When the narrator first sees the handwriting of Father Sogol he identifies it as:
“ a shifting blend of violence and gentleness. ”
The attempt to find the invisible mountain hidden within the normal earth begins to sound like finding a sculpture within a raw stone. It defines alpinism as
‘…the art of climbing mountains in such a way as to face the greatest risks with the greatest prudence. Art is here taken to mean knowledge realised in action.”
One member of the expedition tells a legend she had heard at high altitude of “Hollow Men” who live in solid rock, where they have houses whose ‘walls are made of emptiness.’ They learn of unusual plants with specific powers, one whose growth is so powerful that the narrator compares it to ‘slow-motion dynamite’ and is used to unseat boulders when needed to build or terrace. When they began their ascent they began eliminating things they had originally brought along but now seemed unnecessary.
In the ascent one step always prepares for those who follow: the custom is that shelters or encampments are always left fully prepared for the next arrival, even to the point where they might stay occupied until the next group of climbers is about to arrive. A sense of community, whether contingent or more distant, binds all climbers together. Within a larger context there is visible and invisible help.

▶ Stored data:
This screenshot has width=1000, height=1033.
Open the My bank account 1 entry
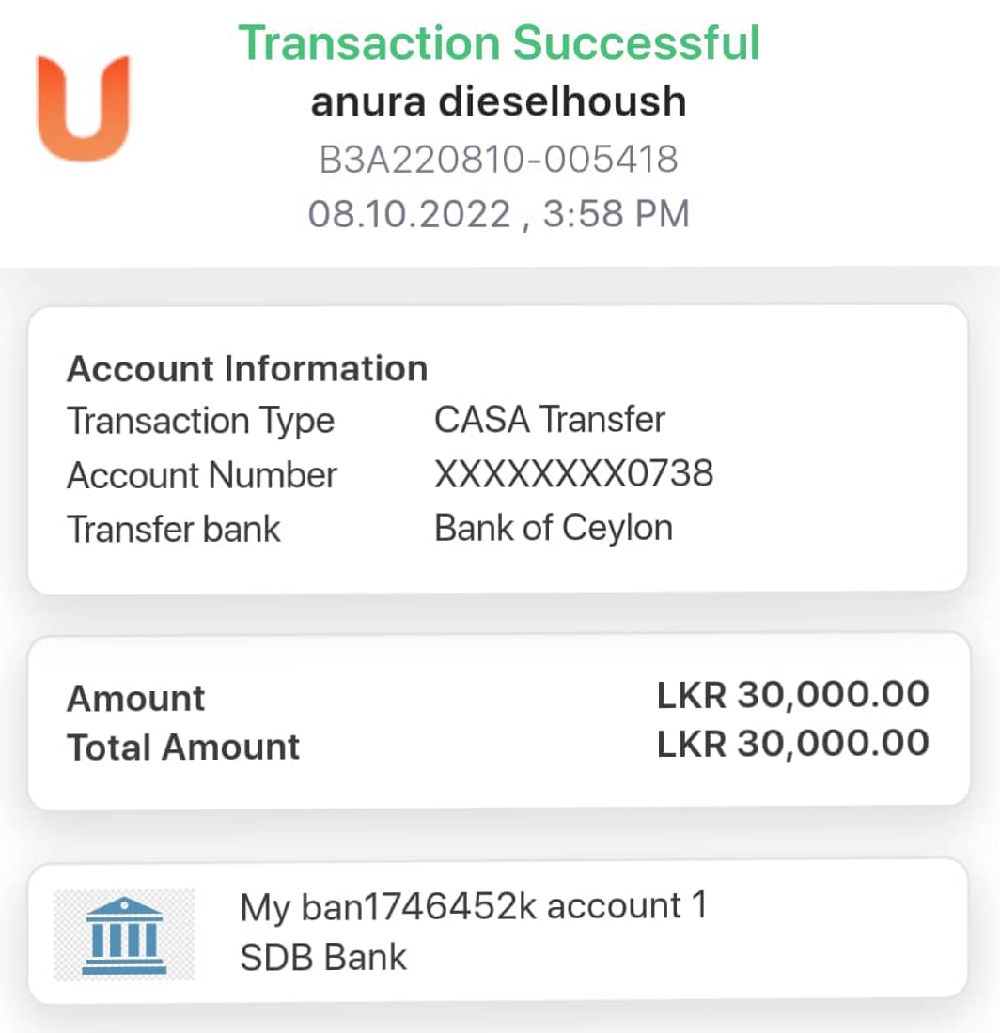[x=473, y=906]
* * *
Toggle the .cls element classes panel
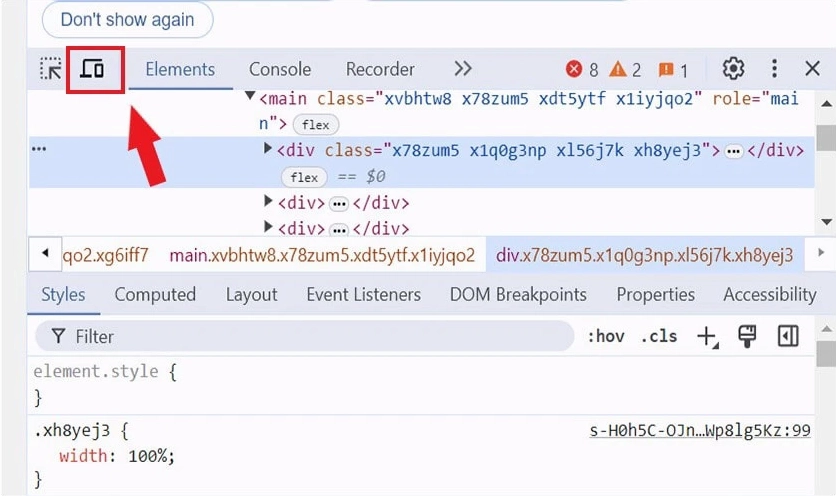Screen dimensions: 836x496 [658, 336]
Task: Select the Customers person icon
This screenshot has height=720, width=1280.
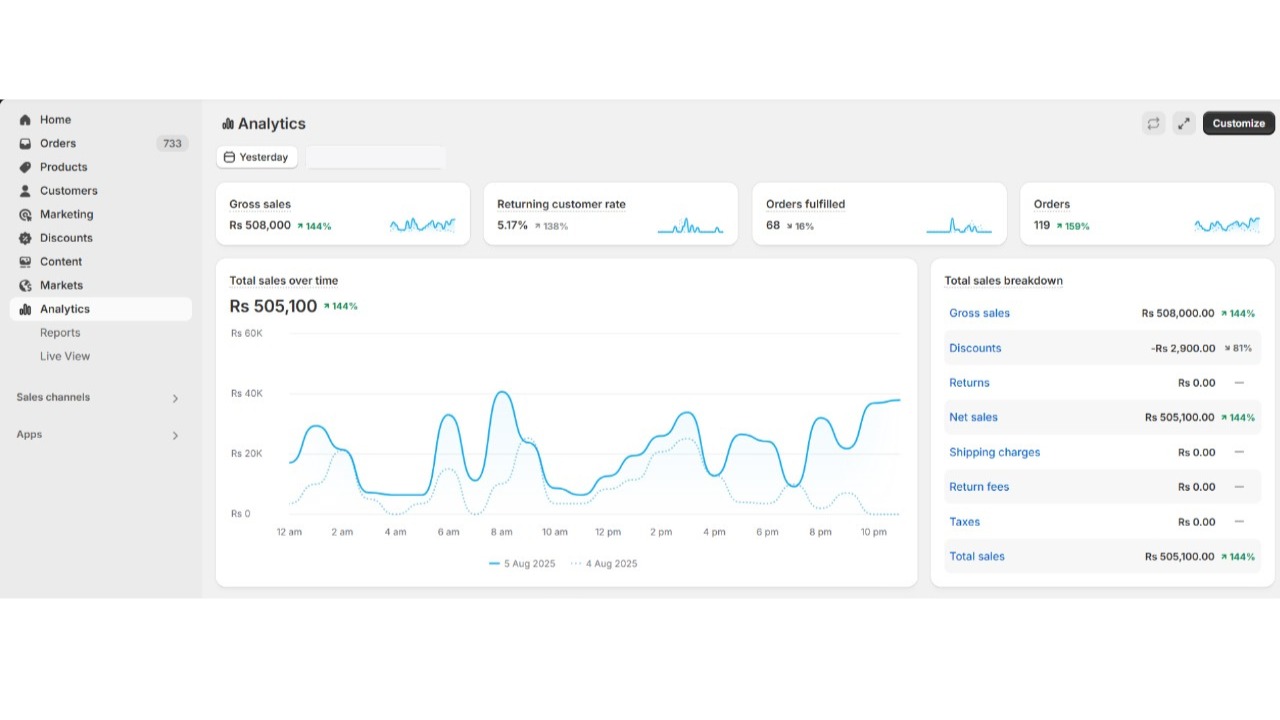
==
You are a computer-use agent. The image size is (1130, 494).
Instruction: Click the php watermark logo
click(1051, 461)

▶ What is asked:
(1) In the expedition passage, what does the narrator compare the growth of one unusual plant to?
(2) Decide whether each statement agrees with the expedition passage, answering yes or no and quoting the deciding words: (a) Shelters are left fully prepared for whoever arrives next. (b) The legend of the "Hollow Men" was heard at sea level. (c) The climbers added more gear as they ascended.
(3) Reproduce the part of the expedition passage starting with "The attempt to" and going on through "now seemed unnecessary.".

▶ The replies:
(1) 'Slow-motion dynamite.'

(2)
(a) Yes: "shelters or encampments are always left fully prepared for the next arrival"
(b) No: "a legend she had heard at high altitude"
(c) No: "they began eliminating things they had originally brought along"

(3)
The attempt to find the invisible mountain hidden within the normal earth begins to sound like finding a sculpture within a raw stone. It defines alpinism as
‘…the art of climbing mountains in such a way as to face the greatest risks with the greatest prudence. Art is here taken to mean knowledge realised in action.”
One member of the expedition tells a legend she had heard at high altitude of “Hollow Men” who live in solid rock, where they have houses whose ‘walls are made of emptiness.’ They learn of unusual plants with specific powers, one whose growth is so powerful that the narrator compares it to ‘slow-motion dynamite’ and is used to unseat boulders when needed to build or terrace. When they began their ascent they began eliminating things they had originally brought along but now seemed unnecessary.